Aus Bettini brach der aufgestaute Frust heraus, nachdem er Kolobnew auf den letzten Metern überholt und seinen zweiten Titel gesichert hatte. Da war die Geste eines Gewehrschusses auf seine imaginären Gegner, das Strecken der Faust zum Himmel im Triumph und schließlich die Tränen. "Es war eine schwierige Woche mit all den Anschuldigungen. Mit dem Sieg habe ich die richtige Antwort auf die Vorwürfe gegeben", erklärte Bettini.
Hartes Rennen in Höhenlage
Der kleine Klassiker-Jäger aus
dem Team Quick.Step stand neuerlich auf dem Podest ganz oben. Er war im
Finale des harten Rennens mit 5.679 Höhenmetern der dominierende Fahrer
gewesen, bei seiner zweiten Attacke auf der Schlussrunde kamen nur vier
Rivalen (neben Kolobnew und Schumacher auch noch Fränk Schleck/LUX und Cadel
Evans/AUS) mit, die er dann sogar antrieb, auch selbst Tempo zu machen.
Schließlich wiederholte er als erster Fahrer seit seinem Landsmann Gianni
Bugno den Titelgewinn - Bugno war das 1992 ebenfalls in Stuttgart gelungen.

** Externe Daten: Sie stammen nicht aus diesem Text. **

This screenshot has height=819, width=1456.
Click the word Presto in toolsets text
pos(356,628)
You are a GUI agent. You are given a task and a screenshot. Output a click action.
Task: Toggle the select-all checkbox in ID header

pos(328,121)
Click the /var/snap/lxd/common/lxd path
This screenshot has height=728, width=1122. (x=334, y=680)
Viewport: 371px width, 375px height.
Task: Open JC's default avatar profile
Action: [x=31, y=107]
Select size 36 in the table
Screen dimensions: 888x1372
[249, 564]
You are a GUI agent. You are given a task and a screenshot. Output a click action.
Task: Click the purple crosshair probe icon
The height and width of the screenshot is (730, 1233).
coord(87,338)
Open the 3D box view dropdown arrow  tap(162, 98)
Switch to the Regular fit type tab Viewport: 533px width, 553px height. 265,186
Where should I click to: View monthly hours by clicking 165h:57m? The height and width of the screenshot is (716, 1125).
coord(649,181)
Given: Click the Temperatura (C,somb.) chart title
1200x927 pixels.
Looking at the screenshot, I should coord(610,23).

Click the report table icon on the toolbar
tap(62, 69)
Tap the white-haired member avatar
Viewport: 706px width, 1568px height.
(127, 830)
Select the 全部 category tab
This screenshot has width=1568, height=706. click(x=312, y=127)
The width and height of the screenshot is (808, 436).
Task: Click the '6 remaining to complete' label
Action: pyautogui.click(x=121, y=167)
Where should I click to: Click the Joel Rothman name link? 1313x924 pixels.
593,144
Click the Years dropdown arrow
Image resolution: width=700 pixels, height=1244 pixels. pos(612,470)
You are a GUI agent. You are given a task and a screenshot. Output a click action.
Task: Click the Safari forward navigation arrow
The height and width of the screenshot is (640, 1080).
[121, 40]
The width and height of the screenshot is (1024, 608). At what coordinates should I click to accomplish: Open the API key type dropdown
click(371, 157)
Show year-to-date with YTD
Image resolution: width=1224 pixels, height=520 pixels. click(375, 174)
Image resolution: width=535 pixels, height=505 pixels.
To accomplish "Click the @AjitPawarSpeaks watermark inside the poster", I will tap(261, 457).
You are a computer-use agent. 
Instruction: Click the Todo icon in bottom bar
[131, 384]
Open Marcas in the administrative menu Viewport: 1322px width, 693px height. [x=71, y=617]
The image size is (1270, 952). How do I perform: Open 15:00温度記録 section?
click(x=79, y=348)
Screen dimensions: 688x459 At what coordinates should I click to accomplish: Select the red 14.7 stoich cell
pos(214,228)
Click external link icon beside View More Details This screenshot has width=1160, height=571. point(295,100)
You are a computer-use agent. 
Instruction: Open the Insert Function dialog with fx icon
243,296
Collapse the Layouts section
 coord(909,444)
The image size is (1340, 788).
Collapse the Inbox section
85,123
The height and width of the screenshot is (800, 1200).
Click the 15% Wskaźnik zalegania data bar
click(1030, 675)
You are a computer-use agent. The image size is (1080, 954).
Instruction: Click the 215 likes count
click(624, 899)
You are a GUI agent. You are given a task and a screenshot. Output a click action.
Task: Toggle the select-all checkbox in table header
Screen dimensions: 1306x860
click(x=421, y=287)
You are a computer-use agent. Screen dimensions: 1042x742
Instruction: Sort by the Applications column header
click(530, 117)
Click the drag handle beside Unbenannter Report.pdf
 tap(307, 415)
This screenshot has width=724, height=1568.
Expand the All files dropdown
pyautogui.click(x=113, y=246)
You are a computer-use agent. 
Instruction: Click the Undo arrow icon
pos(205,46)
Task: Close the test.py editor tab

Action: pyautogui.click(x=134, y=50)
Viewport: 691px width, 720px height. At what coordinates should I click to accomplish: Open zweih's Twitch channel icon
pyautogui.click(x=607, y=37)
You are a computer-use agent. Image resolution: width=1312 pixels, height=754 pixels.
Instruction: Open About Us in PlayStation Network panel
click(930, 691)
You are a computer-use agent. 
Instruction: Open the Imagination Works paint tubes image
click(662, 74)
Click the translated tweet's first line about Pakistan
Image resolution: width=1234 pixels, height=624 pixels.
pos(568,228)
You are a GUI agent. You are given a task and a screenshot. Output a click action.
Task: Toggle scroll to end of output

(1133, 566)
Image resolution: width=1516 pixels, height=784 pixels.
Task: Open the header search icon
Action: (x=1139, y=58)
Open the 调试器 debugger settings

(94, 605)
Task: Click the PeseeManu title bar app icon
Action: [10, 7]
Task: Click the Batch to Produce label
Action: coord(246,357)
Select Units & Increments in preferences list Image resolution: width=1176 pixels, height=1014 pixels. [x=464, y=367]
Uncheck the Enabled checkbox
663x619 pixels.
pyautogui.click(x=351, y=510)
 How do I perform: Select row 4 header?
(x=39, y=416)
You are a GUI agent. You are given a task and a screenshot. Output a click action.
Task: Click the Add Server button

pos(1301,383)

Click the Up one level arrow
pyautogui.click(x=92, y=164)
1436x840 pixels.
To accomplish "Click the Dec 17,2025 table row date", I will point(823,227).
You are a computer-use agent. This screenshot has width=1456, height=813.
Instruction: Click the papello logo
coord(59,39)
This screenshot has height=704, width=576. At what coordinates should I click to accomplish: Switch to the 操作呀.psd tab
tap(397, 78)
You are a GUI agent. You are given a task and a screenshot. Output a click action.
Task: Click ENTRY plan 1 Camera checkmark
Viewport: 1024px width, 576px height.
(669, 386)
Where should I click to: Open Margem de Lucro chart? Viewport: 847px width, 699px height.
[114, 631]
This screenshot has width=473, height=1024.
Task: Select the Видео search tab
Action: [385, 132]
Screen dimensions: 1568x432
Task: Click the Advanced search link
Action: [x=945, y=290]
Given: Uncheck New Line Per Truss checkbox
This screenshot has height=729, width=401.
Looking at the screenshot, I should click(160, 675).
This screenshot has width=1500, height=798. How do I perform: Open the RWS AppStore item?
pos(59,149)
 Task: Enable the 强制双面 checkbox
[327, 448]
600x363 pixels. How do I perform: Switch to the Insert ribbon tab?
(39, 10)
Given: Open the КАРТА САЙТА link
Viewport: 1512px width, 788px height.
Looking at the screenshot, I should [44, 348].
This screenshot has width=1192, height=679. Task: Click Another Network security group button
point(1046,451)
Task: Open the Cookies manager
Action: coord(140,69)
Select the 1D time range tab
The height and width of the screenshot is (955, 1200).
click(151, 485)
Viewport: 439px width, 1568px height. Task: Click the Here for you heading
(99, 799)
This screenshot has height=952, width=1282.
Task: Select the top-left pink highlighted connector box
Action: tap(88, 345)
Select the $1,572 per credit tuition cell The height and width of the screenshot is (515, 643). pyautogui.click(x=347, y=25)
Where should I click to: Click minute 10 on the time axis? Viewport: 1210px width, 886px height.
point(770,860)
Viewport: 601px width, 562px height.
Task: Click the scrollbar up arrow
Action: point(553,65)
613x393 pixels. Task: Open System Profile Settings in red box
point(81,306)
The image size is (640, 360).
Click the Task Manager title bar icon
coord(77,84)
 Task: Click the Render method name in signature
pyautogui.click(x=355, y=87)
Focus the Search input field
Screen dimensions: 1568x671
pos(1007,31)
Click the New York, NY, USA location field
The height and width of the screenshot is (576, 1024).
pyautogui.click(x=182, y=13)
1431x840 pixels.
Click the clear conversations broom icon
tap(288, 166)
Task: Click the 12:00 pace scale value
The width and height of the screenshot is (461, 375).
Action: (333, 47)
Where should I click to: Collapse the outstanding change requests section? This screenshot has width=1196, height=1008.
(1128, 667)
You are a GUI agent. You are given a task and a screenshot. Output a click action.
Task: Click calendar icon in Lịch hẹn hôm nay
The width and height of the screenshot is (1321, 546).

Probleme Bettinis "am Papier"
Die WM-Veranstalter und
die Stadt Stuttgart hatten das Antreten Bettinis wegen dessen fehlender
Unterschrift unter die Ehrenerklärung des Radsport-Weltverbandes verhindern
wollen. Der Antrag auf Einstweilige Verfügung wurde aber vom Landgericht
Stuttgart abgewiesen. Diese Ehrenerklärung, die etwa von den Veranstaltern
der Tour de France verbindlich eingefordert worden war (Bettini hatte die
Tour ausgelassen), wurde vom Weltverband als nicht obligatorisch bezeichnet.
Dopingproblematik
Zuletzt hatte Bettini Klagen wegen Verleumdung
gegen die Stadt Stuttgart, das WM-Organisationskomitee und den TV-Sender ZDF
angekündigt. Das ZDF hatte aus einer Protokollnotiz zitiert, wonach Bettini
dem Deutschen Patrik Sinkewitz ein Doping-Präparat (Testogel) gegeben haben
soll, das zu dessen positivem Test im Juni geführt hatte. Am Sonntag
verzichete das ZDF wegen der unbewältigten Dopingproblematik auf Live-Bilder.
Christian Pfannberger
Christian Pfannbergers Aktivitäten blieben
unbelohnt. Der Steirer aus dem Team Elk Haus, der in der Vorwoche verkühlt
gewesen war, befand sich im letzten Drittel in einer Spitzengruppe, die rund
zwei Minuten Vorsprung herausholte, aber in der 11. Runde wieder eingeholt
wurde. Er kam schließlich zeitgleich mit dem dreifachen Champion Oscar
Freire ins Ziel.
Bernhard Kohl (Team Gerolsteiner) gab auf der 11. Runde wegen Übelkeit und Magenproblemen auf, Gerrit Glomser (Team Volksbank Vorarlberg) schied nach einem Kettenriss in der 8. Runde aus. "Die WM-Betreuerautos fuhren an mir vorbei, als wäre ich unsichtbar. Wozu gibt es offizielle Mechaniker?", ärgerte sich der 32-jährige Salzburger.